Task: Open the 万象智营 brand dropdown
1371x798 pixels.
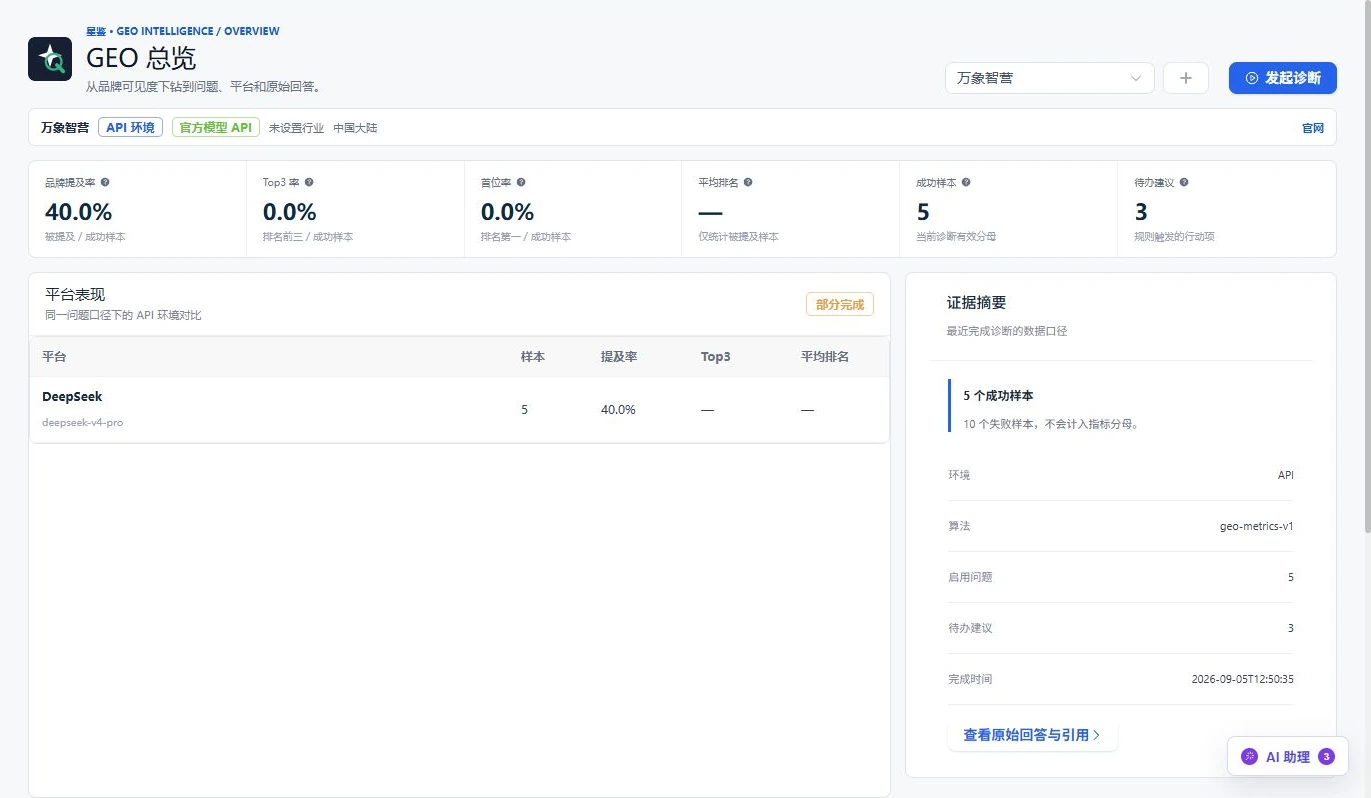Action: pyautogui.click(x=1049, y=78)
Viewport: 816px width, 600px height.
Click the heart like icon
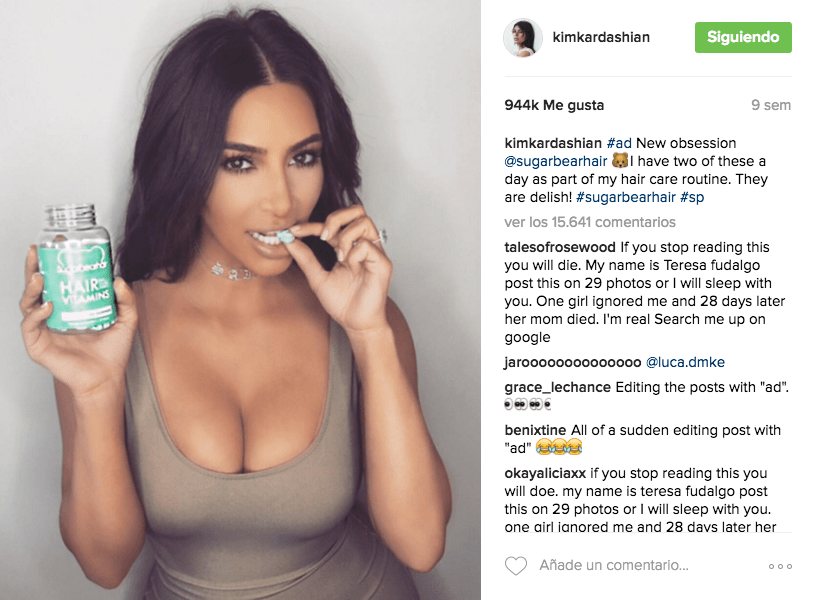click(516, 566)
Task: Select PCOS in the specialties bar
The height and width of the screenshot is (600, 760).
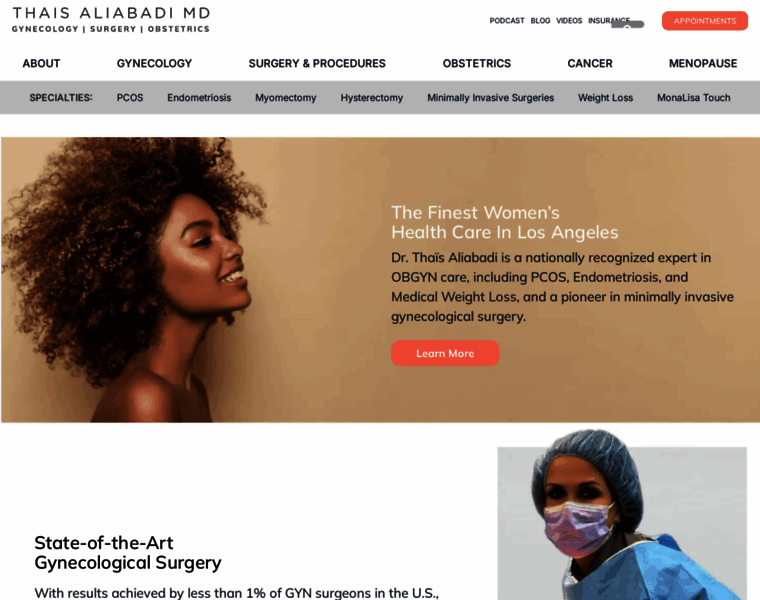Action: [x=130, y=98]
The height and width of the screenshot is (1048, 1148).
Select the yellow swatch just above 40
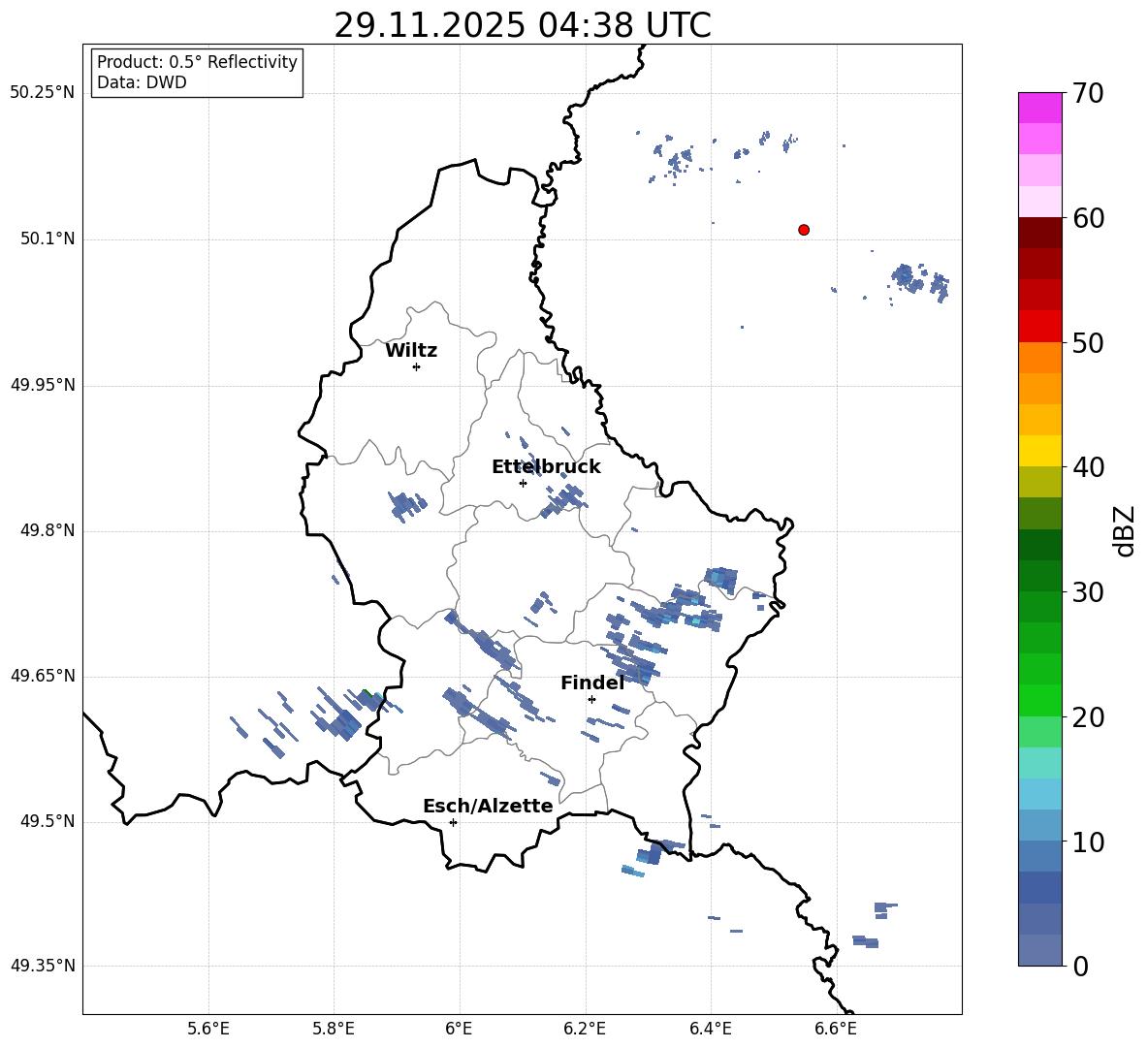click(x=1040, y=451)
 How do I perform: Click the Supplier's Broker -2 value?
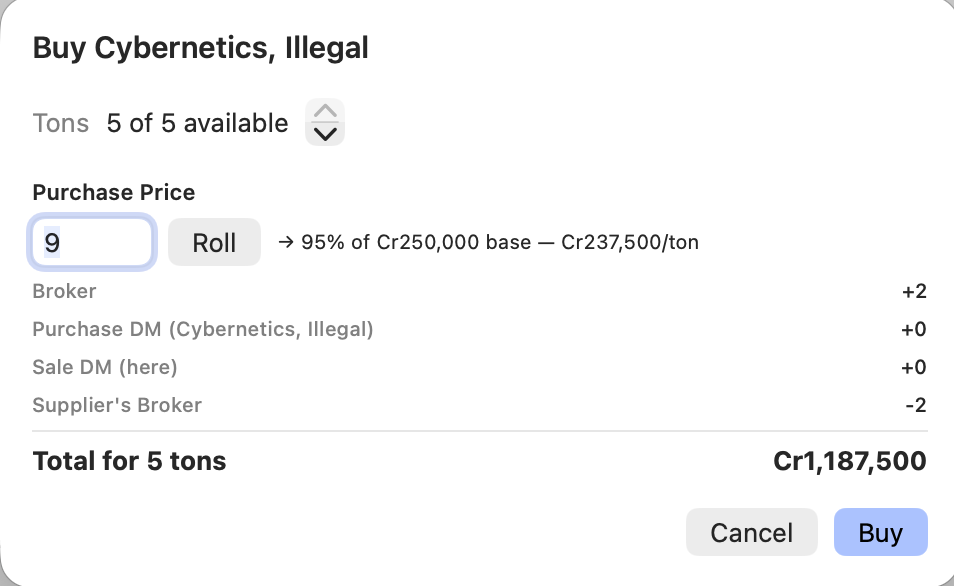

* * * * *

** EXERCISE DIRECTIONS **
Lines above with the string "Task" need to be found and copied.

** SOLUTION FOR THIS EXERCISE **
Task: Open the 万象智营 brand dropdown
Task: Select PCOS in the specialties bar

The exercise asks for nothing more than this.